**EXERCISE PROMPT**: Check each line below for the word "Sandale" and give the number of lines that have it, nothing more.

[Stored dataset items]
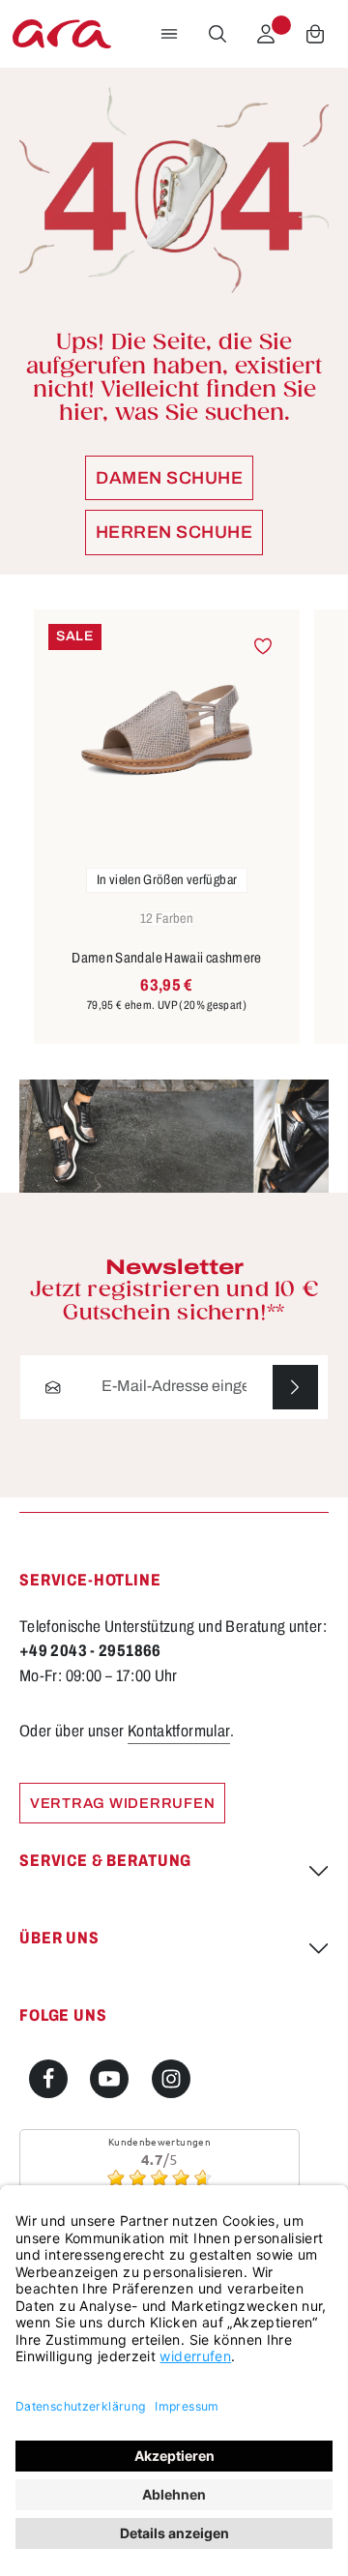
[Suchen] (217, 34)
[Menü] (169, 34)
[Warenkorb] (315, 34)
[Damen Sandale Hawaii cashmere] (167, 730)
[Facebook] (48, 2078)
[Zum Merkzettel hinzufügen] (262, 646)
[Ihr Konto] (265, 34)
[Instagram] (171, 2078)
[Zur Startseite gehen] (62, 33)
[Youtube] (109, 2078)
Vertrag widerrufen (122, 1803)
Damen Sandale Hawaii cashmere (167, 957)
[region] (174, 827)
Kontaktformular (179, 1731)
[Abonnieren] (295, 1387)
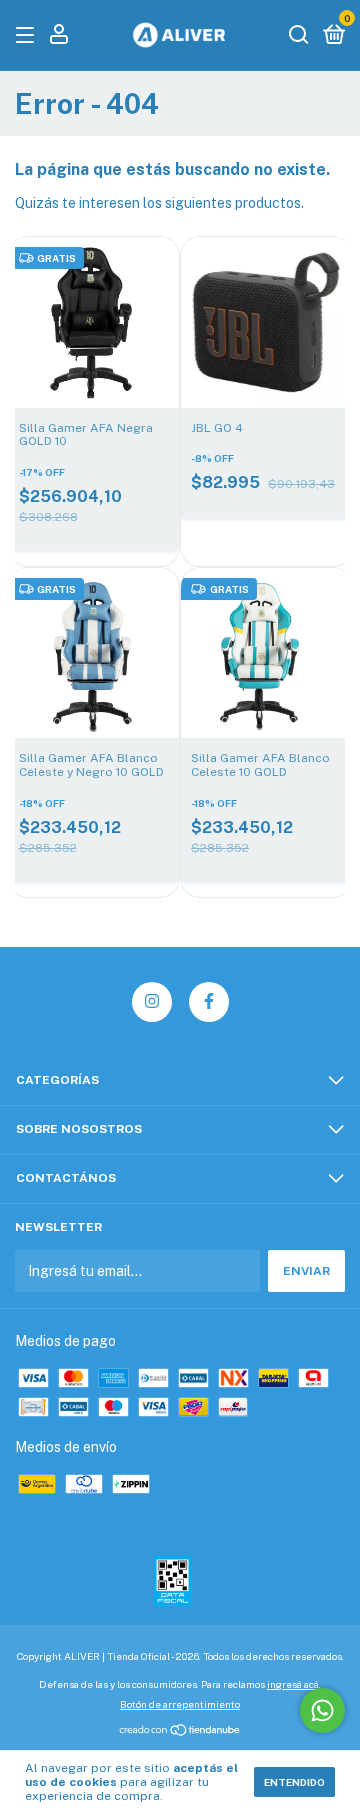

**WRITTEN RESPONSE**: 2